### TRECHO ESCOLHIDO
↓

As Rosetas são a “maior e mais elaborada ilustração” do manuscrito Voynich, uma extensa dobragem de várias páginas com nove círculos ligados entre si, símbolos astronómicos, tubos, lâmpadas, passagens, castelos e muralhas de cidades.

À primeira vista, parece um mapa de uma cidade, mas não de uma cidade que alguma vez tenha existido na Terra. No entanto, com base nos padrões patriarcais observados noutras obras do final da Idade Média, as Rosetas podem sugerir um significado mais profundo.

Yale University Library

As “cinco veias” das Rosetas do Manuscrito Voynich

“Nos tempos medievais tardios, acreditava-se que o útero tinha sete câmaras e a vagina duas aberturas, uma externa e outra interna”, explica Keagan Brewer num artigo no The Conversation.

“Acreditamos que os nove grandes círculos das Rosetas representam estas aberturas, com o círculo central a representar a abertura externa e o círculo superior esquerdo a representar a abertura interna”, detalha o investigador.

↑

### MATERIAL RECOLHIDO
↓

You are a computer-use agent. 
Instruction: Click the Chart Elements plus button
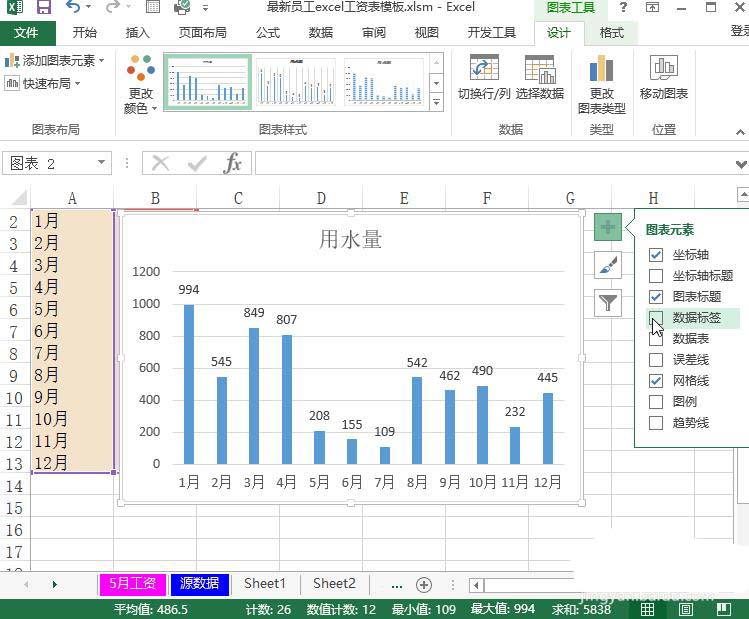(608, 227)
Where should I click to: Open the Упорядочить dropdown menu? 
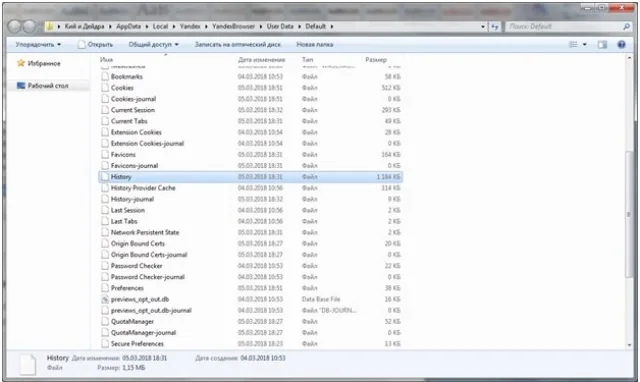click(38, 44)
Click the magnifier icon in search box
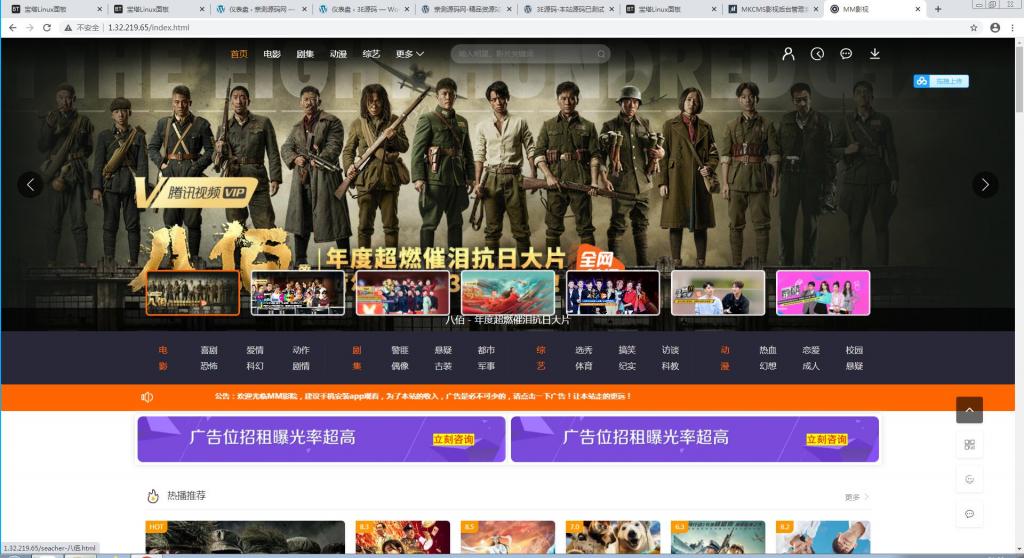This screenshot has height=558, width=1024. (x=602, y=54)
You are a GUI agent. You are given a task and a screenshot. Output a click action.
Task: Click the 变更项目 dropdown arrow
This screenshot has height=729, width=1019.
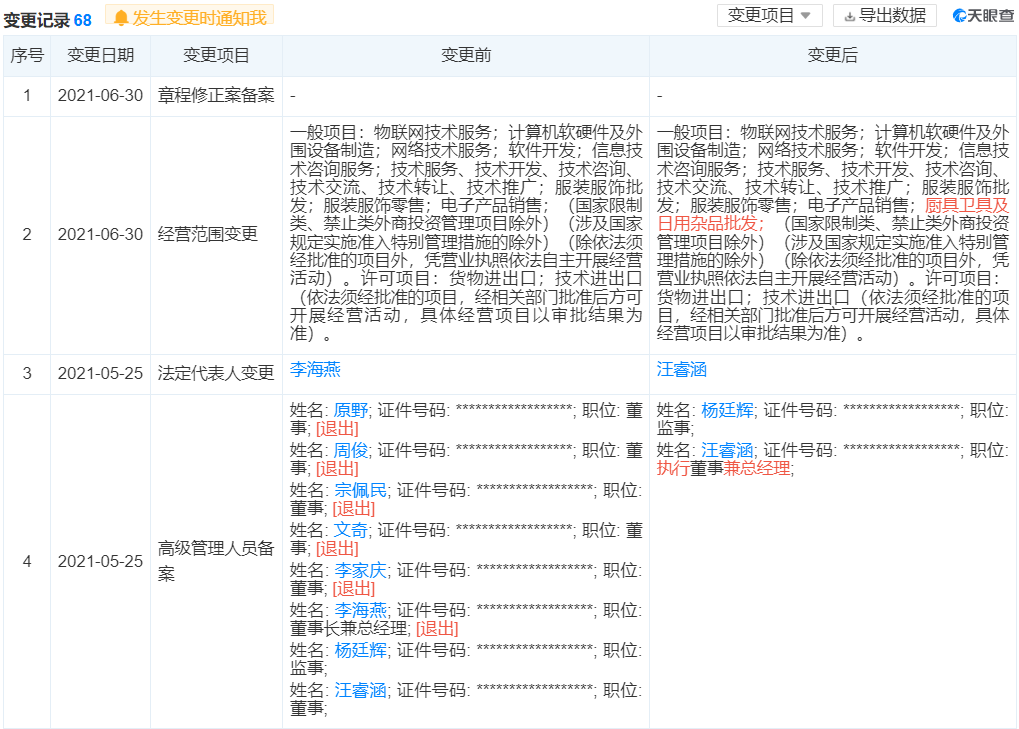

↑
↓

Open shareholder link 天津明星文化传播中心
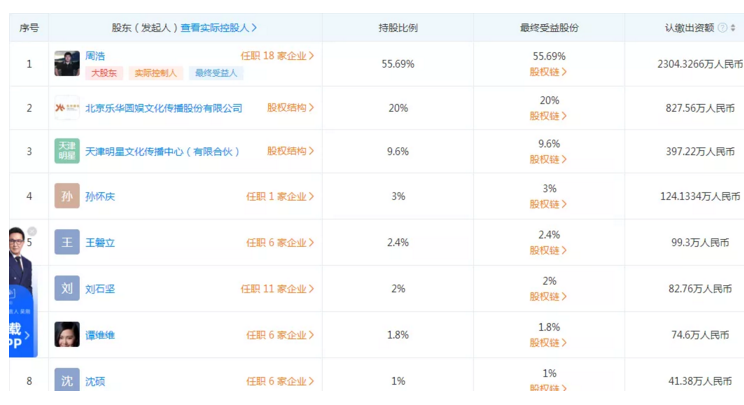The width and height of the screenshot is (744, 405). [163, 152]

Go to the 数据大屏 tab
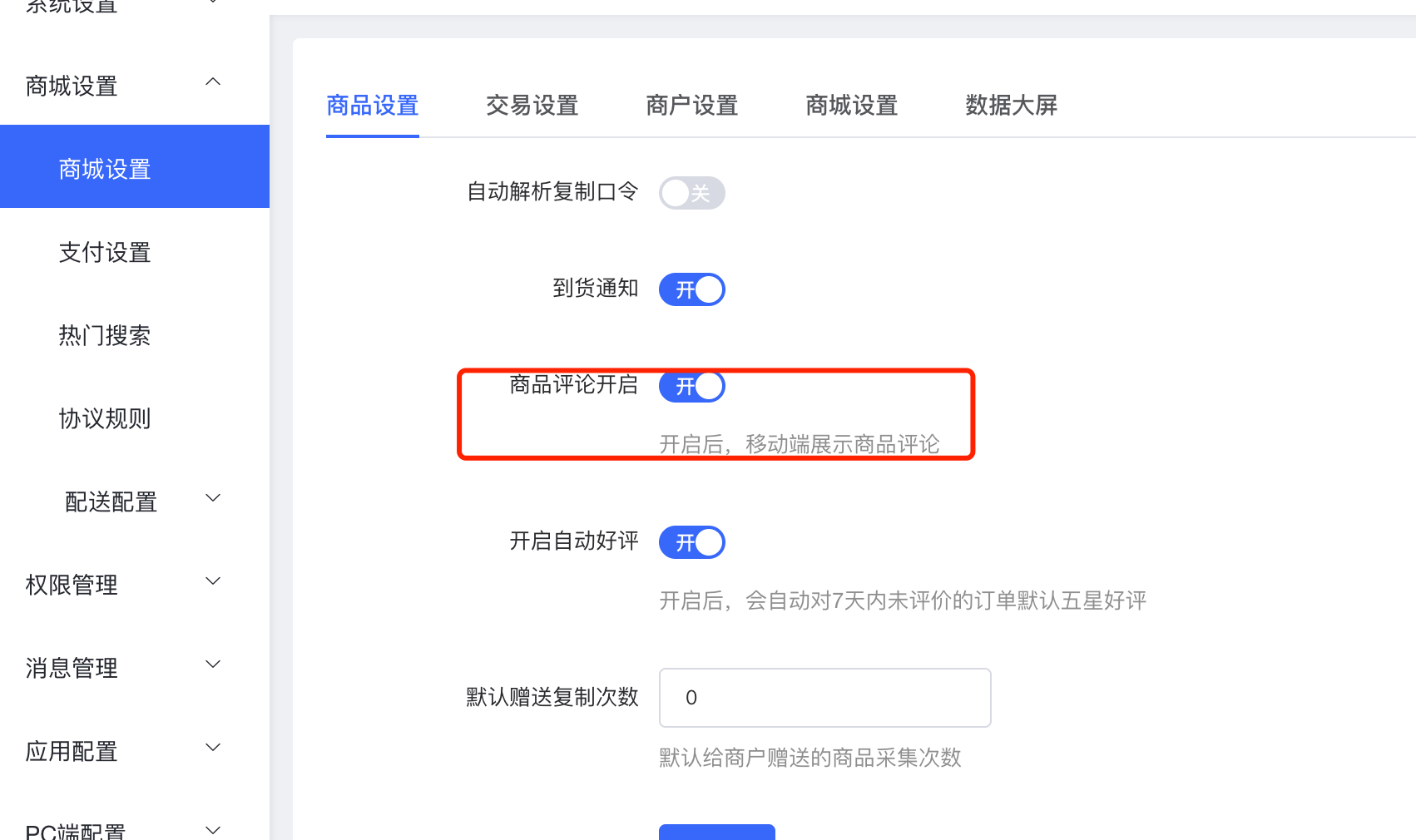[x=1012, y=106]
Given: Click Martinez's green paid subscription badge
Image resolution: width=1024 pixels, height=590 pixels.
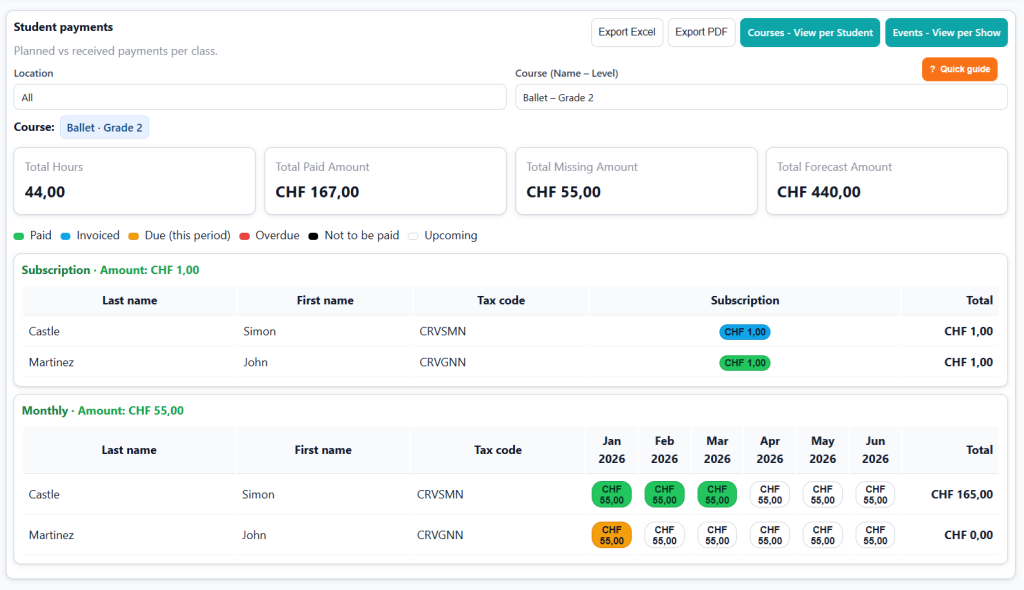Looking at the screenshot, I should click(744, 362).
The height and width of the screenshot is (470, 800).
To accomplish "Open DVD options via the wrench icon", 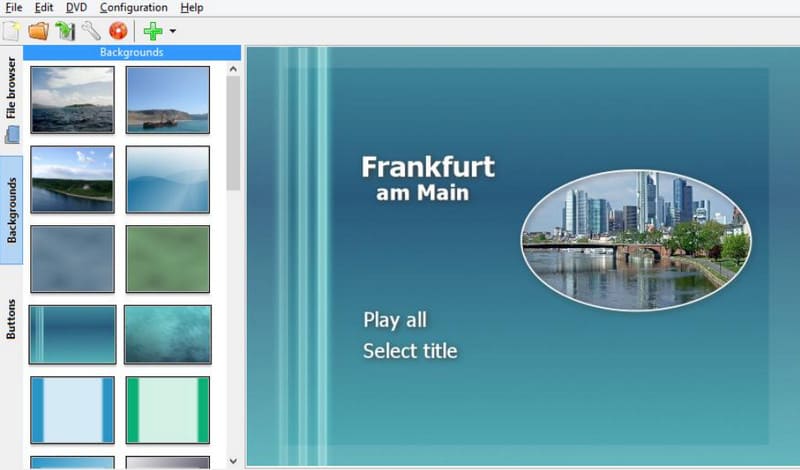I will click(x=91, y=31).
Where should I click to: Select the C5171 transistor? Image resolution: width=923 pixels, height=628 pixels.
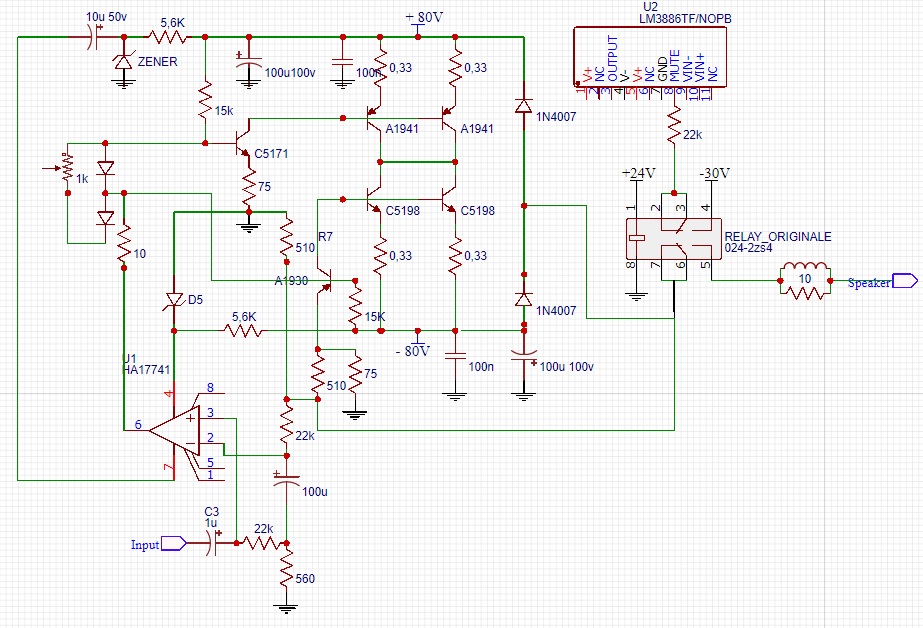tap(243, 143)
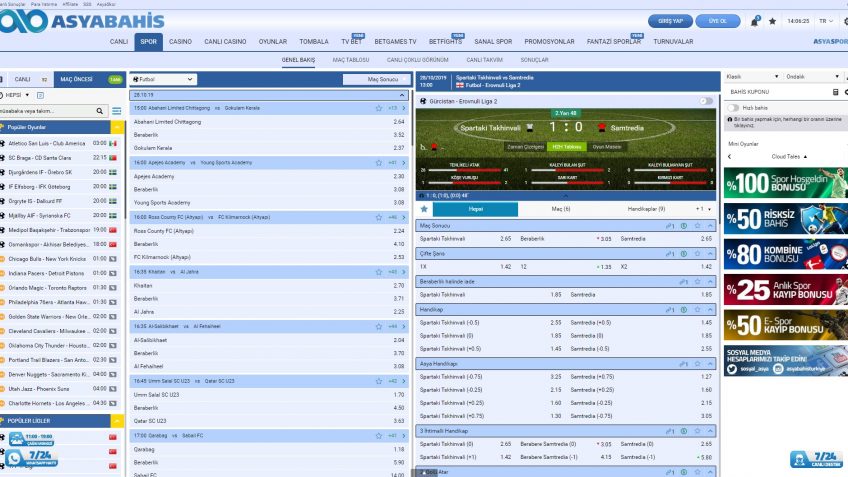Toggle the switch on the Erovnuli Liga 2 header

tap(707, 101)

↑
↓

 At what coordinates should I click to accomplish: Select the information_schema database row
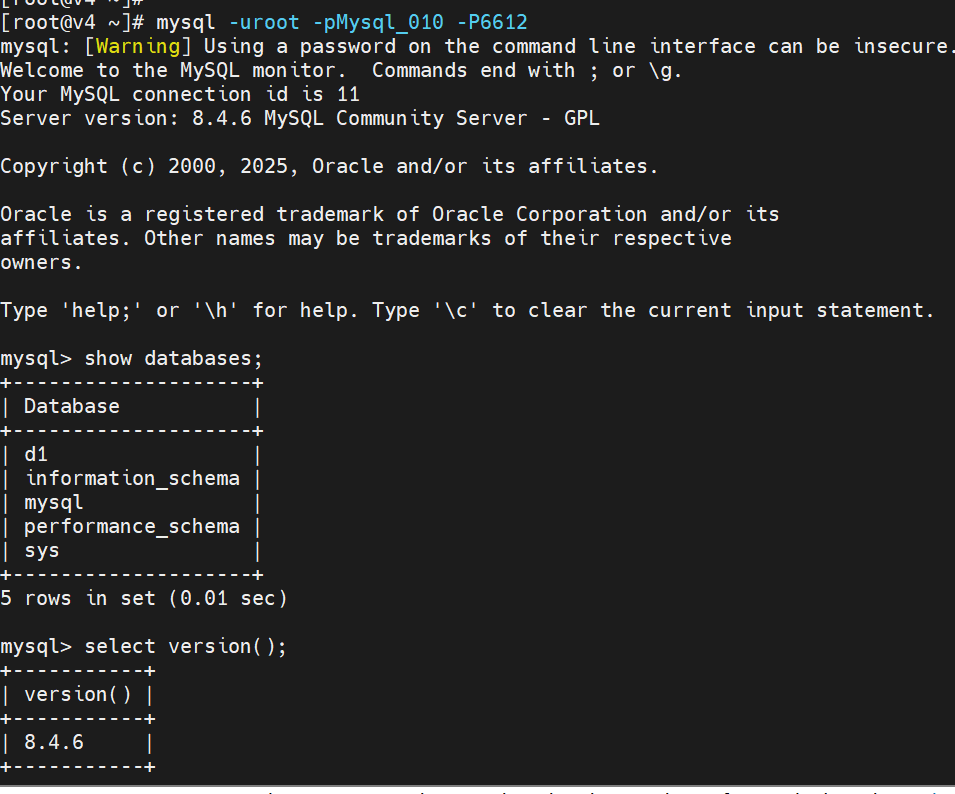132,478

↑

### O QUE FAZER
Transcreva o trecho sobre as Rosetas do manuscrito Voynich, começando em "À primeira vista, parece" e terminando em "significado mais profundo.". A listagem vem de outra fonte, sem ligação ao trecho.

### RESPOSTA
À primeira vista, parece um mapa de uma cidade, mas não de uma cidade que alguma vez tenha existido na Terra. No entanto, com base nos padrões patriarcais observados noutras obras do final da Idade Média, as Rosetas podem sugerir um significado mais profundo.